ライネルが筋トレを始め2時間ほど経った時であった。わらわらと、5人の男がライネルの前に現れた。
「おい、今俺は取り込み中なんだ。要件を言ったらさっさと失せろ」
恰幅の良い男が言い返した。
「奴隷のくせに生意気な、俺達はこの部屋の女達に用があるんだ、失せるのはお前の方だ、今すぐにどきやがれ」
「ふぅ、まぁ、この頃暴れてねぇし、今日ぐらいいいよな?」
「邪魔だどきやがれ!!!」
3人の男がライネルに殴りかかった。が、ただの村人と魔王軍の隊長クラスの実力を持つライネルとでは、力の差は歴然であった。
ライネルは殴りかかって来た男の腕をへし折り、挑発をして来た男の顔面に強烈なパンチを喰らわした。

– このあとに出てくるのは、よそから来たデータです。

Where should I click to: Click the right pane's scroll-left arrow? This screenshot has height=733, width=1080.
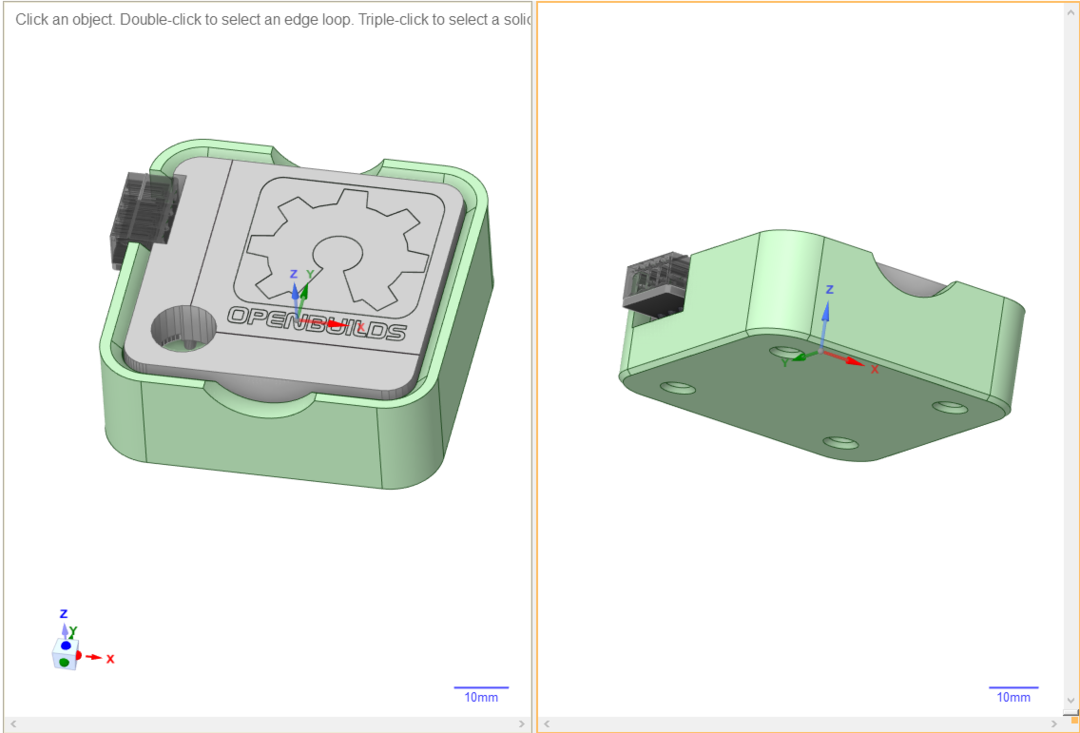tap(546, 723)
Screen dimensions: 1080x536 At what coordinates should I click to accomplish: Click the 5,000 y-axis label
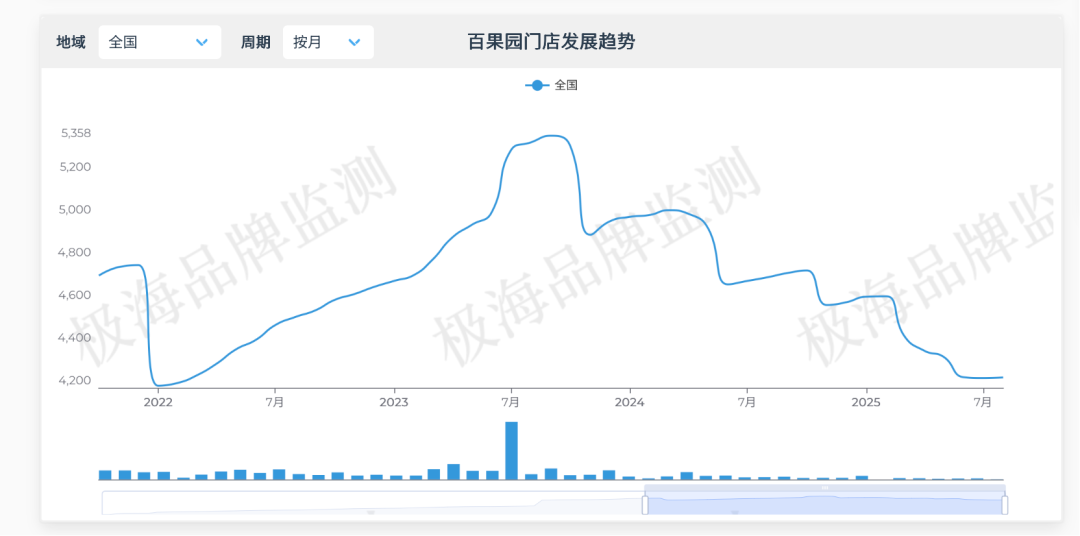click(76, 209)
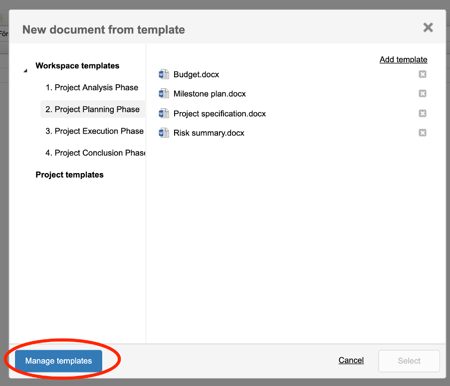The width and height of the screenshot is (450, 386).
Task: Cancel the template dialog
Action: point(351,360)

4人の村人は泣き喚き、残りの1人は慌ててその場から逃げ出した。
「弱すぎるじゃねぇか」
その物音で目覚めた花茶がドアを開けた。
「ライネルお兄ちゃんうるさいよぉ。花茶眠い」
「おっごめんな。悪いやつは退治したからベッドで寝てろ」
「悪いやつ? ふぁーあ。花茶寝る〜」
「おうよ! おやすみ」
「おやすみなさい」
花茶はドアを閉めてベッドで眠りについた。
隣の部屋で騒動を聴いていた氷月は喧嘩に参戦しようとしていたので、緑癒は必死に止めていた。

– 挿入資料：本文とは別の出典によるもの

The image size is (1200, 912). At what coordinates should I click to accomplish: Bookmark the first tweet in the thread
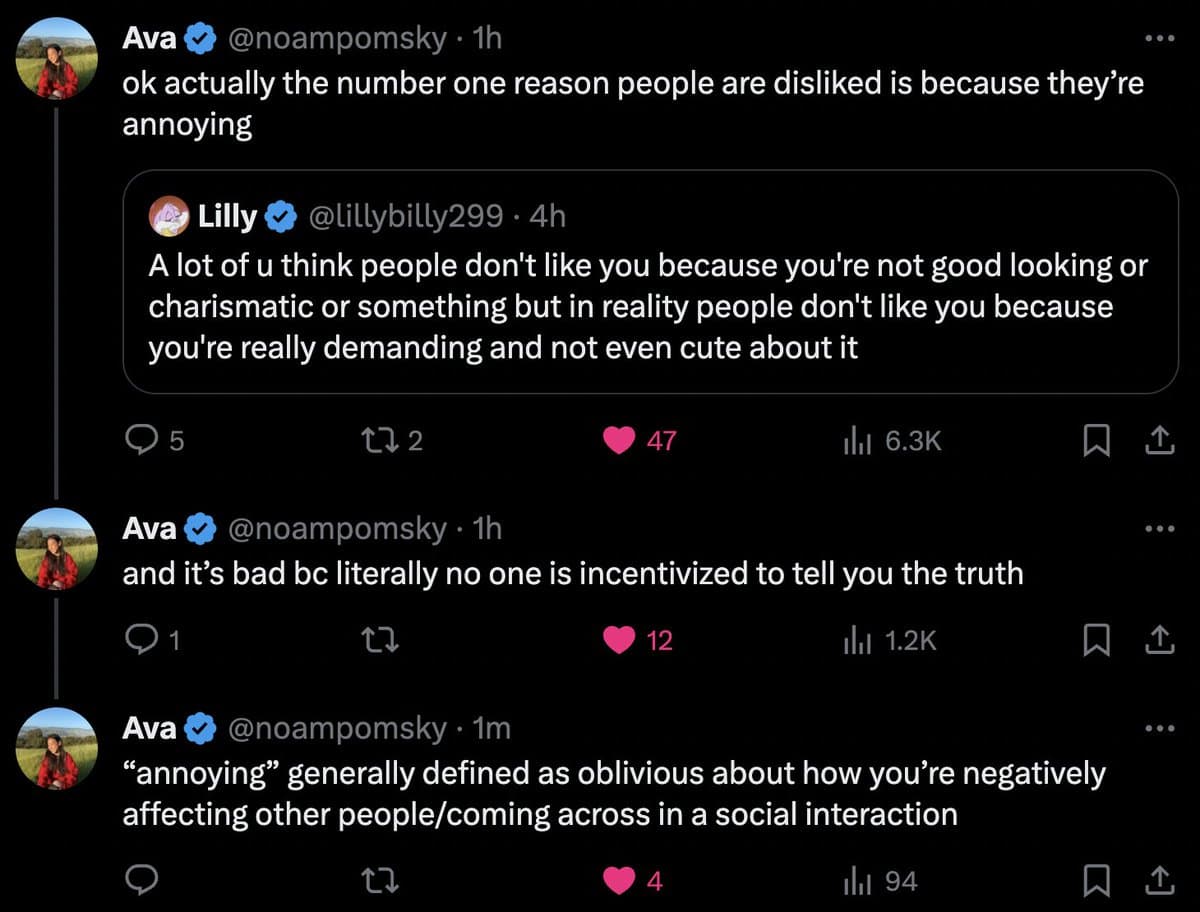tap(1096, 440)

「ダメですってば! ライネルに任せれば良いんですって」
「何を言っている! 喧嘩となれば俺様が登場する方が良いに決まってるじゃないか!」
「良い訳ないでしょ! 貴方だとやり過ぎるんですよ」
「そんな事ないぞ! 俺様も手加減が出来る!」
「そう言いながら人間を真っ二つにしそうじゃないですか! それを治すのは僕なんです! 僕の仕事を増やさないでー!!!!」
こうして、村人達の企みから守ったライネルは、次の日やり過ぎだとネルガルの緑癒に怒られたのでした。